Curried Cornbread Pudding with
Sausage, Apples and Mozzarella


Pumpkin Sauce

  • 2 cups canned pumpkin
  • 1/4 cup packed brown sugar
  • 2 cups skim milk

Curried Cornbread Pudding

  • 1 small onion, finely chopped
  • 1 (12 ounce) package Jones All Natural Roll Sausage
  • 1/4 teaspoon ground black pepper
  • 4 cups day-old cornbread cubes
  • 3 cups shredded part-skim Mozzarella cheese
  • 10 large eggs
  • 2 1/2 cups skim milk
  • 1 teaspoon ground coriander
  • 1/2 teaspoon ground cumin
  • 1/4 teaspoon ground ginger
  • 1/8 teaspoon dry mustard
  • 1/4 teaspoon curry powder
  • 1/8 teaspoon ground black pepper
  • 4 Granny Smith apples, cored and thinly sliced


  1. Pumpkin Sauce: Measure all the ingredients into a small saucepan, stir together and cook over medium heat until heated through.
  2. Heat oven to 350 degrees F.
  3. In a large skillet over medium-high heat, sauté the chopped onion and sausage until cooked through, about 3 minutes.
  4. Stir in 1/4 teaspoon black pepper, then remove from heat. Drain well.
  5. Curried Cornbread Pudding: Spray muffin cups with non-stick cooking spray. Divide the cornbread cubes evenly among the 24 muffins cups.
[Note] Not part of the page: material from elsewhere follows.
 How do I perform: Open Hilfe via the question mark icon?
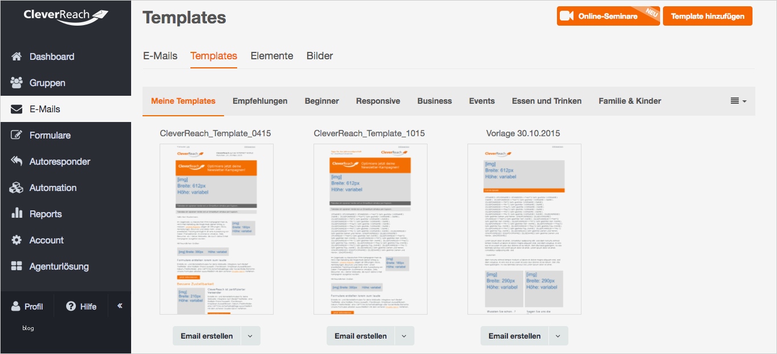(x=69, y=306)
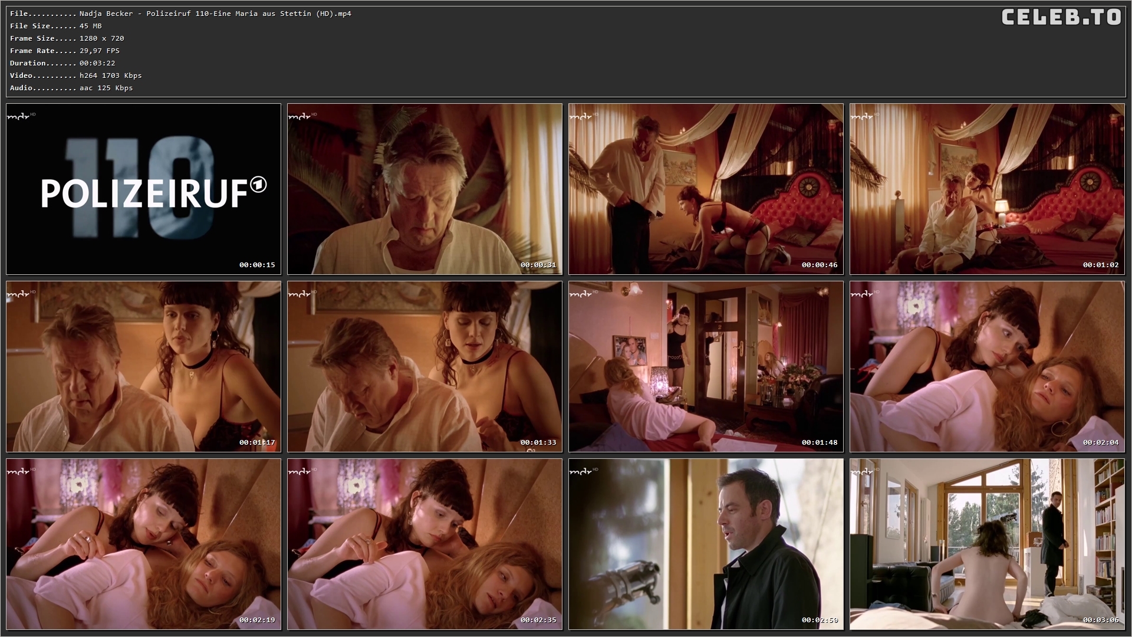Select the thumbnail at 00:00:46

tap(706, 189)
Next, layer the sausage, then the cheese. Set aside.
  6. In a medium bowl, mix the eggs, skim milk, coriander, cumin, ginger, dry mustard, curry powder and 1/8 teaspoon ground black pepper. Beat for 5 minutes.
  7. Pour about 1/4 cup of the egg-milk mixture into each muffin cup. Top each muffin cup with 3 to 5 apples slices arranged in a pinwheel.
  8. Bake uncovered for 25 minutes or until pudding is "set."
  9. Remove from oven and let sit 5 minutes before serving.
  10. For each serving: Run a knife around the edge of the muffin cups. Carefully remove 2 "bread puddings" and set on a plate.
  11. Serve warm with a pool of warm Pumpkin Sauce on the side.